◆ **YOUR GOAL**:
Please copy each line of the records below that includes the word "Task".
━━ DATA IN THIS EXERCISE
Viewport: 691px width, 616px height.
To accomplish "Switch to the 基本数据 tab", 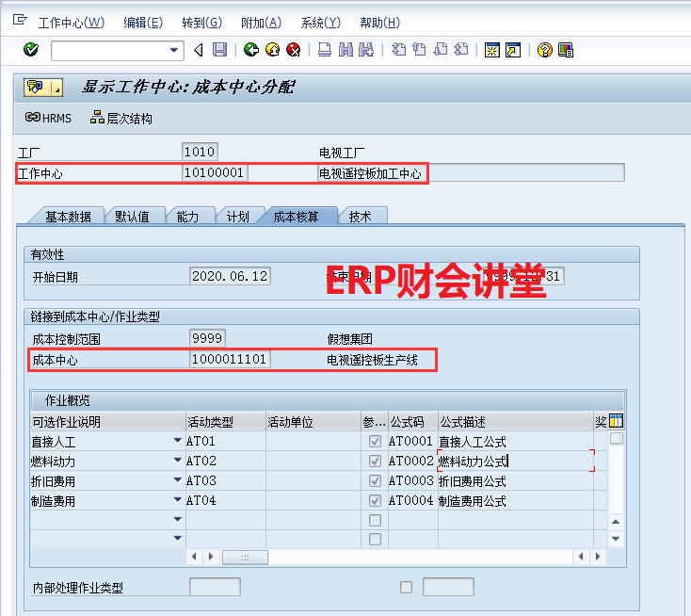I will (x=68, y=217).
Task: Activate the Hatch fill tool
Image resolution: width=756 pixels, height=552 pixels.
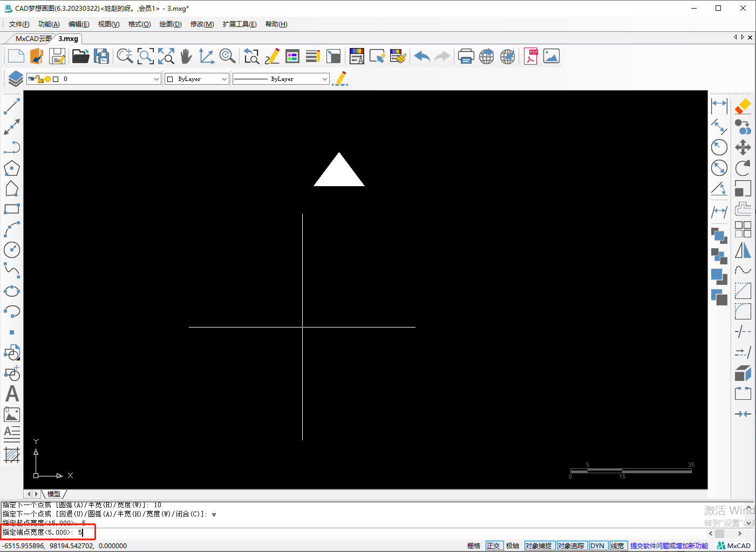Action: 12,455
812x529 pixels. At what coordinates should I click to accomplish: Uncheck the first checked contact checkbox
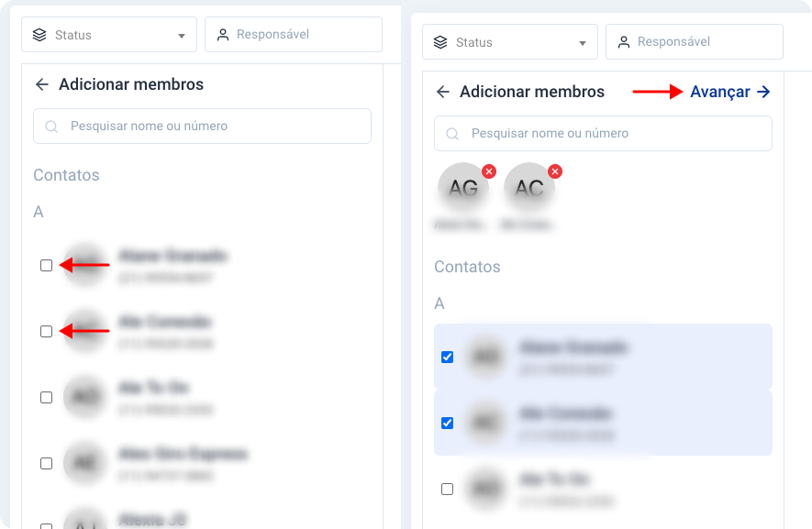click(x=448, y=357)
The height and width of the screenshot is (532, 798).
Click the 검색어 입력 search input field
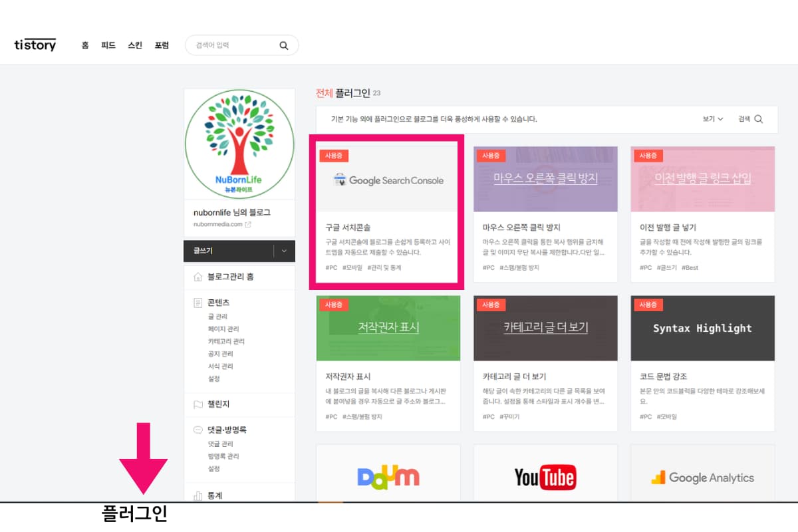[x=233, y=45]
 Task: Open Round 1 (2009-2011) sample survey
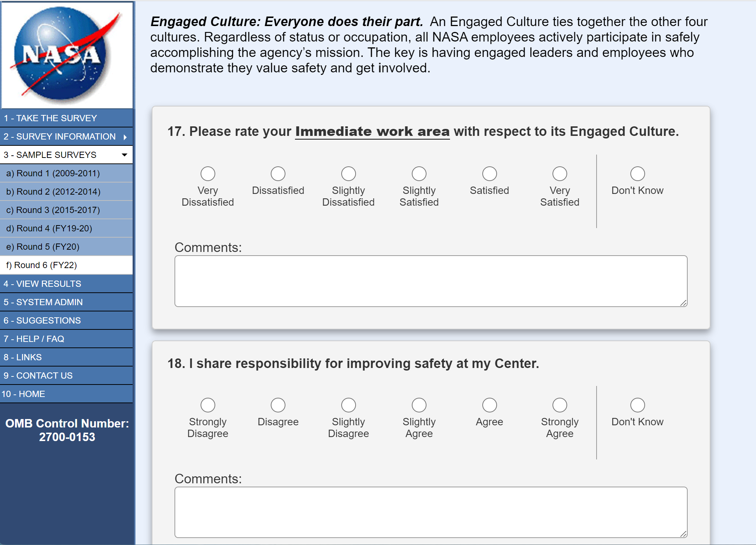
━━━━
◆ **ANSWER BOX**:
Task: Activate the Hatch fill tool
 Task: Open Round 1 (2009-2011) sample survey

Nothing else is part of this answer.